Catch These Tips, If You Can
The forgery and identity theft mastermind portrayed by Leonardo DiCaprio in the 2002 film Catch Me If You Can has put together a list of tips to avoid being a victim of identity theft.
Frank W. Abagnale Jr., who is now an anti-fraud adviser to the Federal Bureau of Investigation and to other government agencies and corporations, has written columns advising consumers on how to prevent identity theft for the www.Bankrate.com Web site.
In his commentary, Abagnale notes that while lenders ultimately pay the steepest price for identity theft crimes, individual consumers who are victims, on average, "will spend $1,374 and 175 hours cleaning up their credit reports."
He also says, "I don’t know of any crime that’s easier—and easier to get away with—than identity theft." He says that written checks alone contain enough information to get an identity thief started.
Abagnale also says that identity thieves have become bolder, opening several accounts, perhaps going so far as to apply for a car loan or even a mortgage.
Despite the discouraging words, Abagnale also offers 14 prevention tips, including:
• Refuse to print your Social Security number on your checks or to have it printed
by retailers on a check.
• Cross-cut shred bank statements and credit card statements and applications.
• Look at credit card statements carefully each month to check for unfamiliar and
unauthorized activity.
• Photocopy the backs of credit cards and other cards carried in your wallet so, in case of a lost or stolen wallet, banks can be called immediately to put a freeze on account activity.
• Remove your name from marketing lists, contacting the major credit bureaus
and the Direct Marketing Association to request placement on name-deletion lists.
The entire list can be found at www.bankrate.com/brm/news/advice/20030124b.asp.
Registering for Fraud
Identity thieves have apparently pegged a new information stealing technique to the 2004 elections, according to the Missouri Office of the Secretary of State.
Missouri residents who receive telephone calls soliciting personal information on the claim that "corrections" are needed in local voter rolls have been asked to contact law enforcement officials immediately and then notify their local election officials, Secretary of State Matt Blunt says.
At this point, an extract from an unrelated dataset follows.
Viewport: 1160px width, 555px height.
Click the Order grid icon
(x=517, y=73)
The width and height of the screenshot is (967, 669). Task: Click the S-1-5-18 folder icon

Blunt’s office in Jefferson City has been notified that such incidents have been reported in at least five different Missouri counties.
These false solicitations occur as follows:
• A resident is called by a person who claims to represent a well-known non-partisan civic organization.
• The caller claims to work in "the voter registration office," and maintains that errors have been found in the person’s registration and are in need of correction.
• The caller then solicits personal information, including Social Security number and date of birth.
• In some cases, residents are told that they have been removed from the voter list but will be able to re-register on the phone if they provide personal information.
"Absolutely no personal information should be provided in response to such a telephone call," says Blunt. "Law enforcement believes this is a new form of identity theft, preying on people’s concern that they will be unable to vote in [an upcoming] election."
Credit Industry Lapses Lamented
The MSNBC.com Web site recently featured a book excerpt from the network’s Bob Sullivan, who has written Your Evil Twin, a book about identity theft.
In a chapter that was excerpted on the Web site (www.msnbc.msn.com/id/5763781/?GT1=5035) this fall, Sullivan spins the tale of an identity thief serving time in prison who paved an identity theft trail of destruction through the entertainment industry.
While jailed in the 1990s, James Rinaldo Jackson was able to obtain information from unsuspecting insurance and credit card representatives and blaze a trail of illicit purchases. Sullivan’s book implies that Jackson was able to obtain information from, first, the Screen Actors Guild and then from credit card companies with little difficulty.
Once out of jail, his activities increased until he was apprehended with a $55,000 Cadillac Allante and a $40,000 Lexus in his driveway as well as luxury items and travel expenses made at the expense of others, including former Time Warner CEO Gerald Levin.